(Items listed in a dataset)
· · · · · · ·

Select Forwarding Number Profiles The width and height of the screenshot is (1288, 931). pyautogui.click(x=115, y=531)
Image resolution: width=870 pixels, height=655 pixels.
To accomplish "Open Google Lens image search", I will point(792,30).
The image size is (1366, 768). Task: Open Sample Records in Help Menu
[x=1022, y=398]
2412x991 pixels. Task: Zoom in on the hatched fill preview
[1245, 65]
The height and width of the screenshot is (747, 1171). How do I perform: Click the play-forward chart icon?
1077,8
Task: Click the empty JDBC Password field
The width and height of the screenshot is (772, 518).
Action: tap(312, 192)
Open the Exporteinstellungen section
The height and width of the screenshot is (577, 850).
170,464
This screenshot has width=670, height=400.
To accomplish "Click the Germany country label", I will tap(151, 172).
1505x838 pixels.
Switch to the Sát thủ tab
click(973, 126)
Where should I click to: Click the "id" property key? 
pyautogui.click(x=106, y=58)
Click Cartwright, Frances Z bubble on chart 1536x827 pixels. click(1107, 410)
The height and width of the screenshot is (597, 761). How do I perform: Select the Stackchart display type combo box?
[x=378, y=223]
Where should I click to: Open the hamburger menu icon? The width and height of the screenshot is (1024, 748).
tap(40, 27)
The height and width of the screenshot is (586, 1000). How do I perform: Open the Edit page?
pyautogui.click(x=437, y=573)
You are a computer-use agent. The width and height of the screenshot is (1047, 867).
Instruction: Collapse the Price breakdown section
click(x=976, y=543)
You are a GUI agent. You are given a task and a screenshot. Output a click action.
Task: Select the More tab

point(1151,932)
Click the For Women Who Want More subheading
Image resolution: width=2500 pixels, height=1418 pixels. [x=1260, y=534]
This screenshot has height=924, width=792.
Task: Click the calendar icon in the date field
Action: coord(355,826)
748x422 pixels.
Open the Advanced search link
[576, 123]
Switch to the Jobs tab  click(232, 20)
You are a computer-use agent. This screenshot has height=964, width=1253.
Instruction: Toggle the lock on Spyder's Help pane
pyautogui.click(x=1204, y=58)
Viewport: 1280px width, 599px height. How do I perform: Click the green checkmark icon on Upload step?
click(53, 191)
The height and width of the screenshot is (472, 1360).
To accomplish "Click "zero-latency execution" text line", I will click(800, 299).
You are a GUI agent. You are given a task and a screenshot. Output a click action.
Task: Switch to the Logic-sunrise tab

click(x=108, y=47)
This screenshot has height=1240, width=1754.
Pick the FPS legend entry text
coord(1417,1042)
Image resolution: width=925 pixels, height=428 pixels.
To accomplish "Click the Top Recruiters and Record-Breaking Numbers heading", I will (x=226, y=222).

· · · · · · ·

#### [Aim of the exercise]
Among the records above, only the lines between the line holding "Task: Click the empty JDBC Password field" and the line holding "You are a computer-use agent. This", inclusive, are to be output, exactly as written.

#### [Output for this exercise]
Task: Click the empty JDBC Password field
The width and height of the screenshot is (772, 518).
Action: tap(312, 192)
Open the Exporteinstellungen section
The height and width of the screenshot is (577, 850).
170,464
This screenshot has width=670, height=400.
To accomplish "Click the Germany country label", I will tap(151, 172).
1505x838 pixels.
Switch to the Sát thủ tab
click(973, 126)
Where should I click to: Click the "id" property key? 
pyautogui.click(x=106, y=58)
Click Cartwright, Frances Z bubble on chart 1536x827 pixels. click(1107, 410)
The height and width of the screenshot is (597, 761). How do I perform: Select the Stackchart display type combo box?
[x=378, y=223]
Where should I click to: Open the hamburger menu icon? The width and height of the screenshot is (1024, 748).
tap(40, 27)
The height and width of the screenshot is (586, 1000). How do I perform: Open the Edit page?
pyautogui.click(x=437, y=573)
You are a computer-use agent. The width and height of the screenshot is (1047, 867).
Instruction: Collapse the Price breakdown section
click(x=976, y=543)
You are a GUI agent. You are given a task and a screenshot. Output a click action.
Task: Select the More tab

point(1151,932)
Click the For Women Who Want More subheading
Image resolution: width=2500 pixels, height=1418 pixels. [x=1260, y=534]
This screenshot has height=924, width=792.
Task: Click the calendar icon in the date field
Action: coord(355,826)
748x422 pixels.
Open the Advanced search link
[576, 123]
Switch to the Jobs tab  click(232, 20)
You are a computer-use agent. This screenshot has height=964, width=1253.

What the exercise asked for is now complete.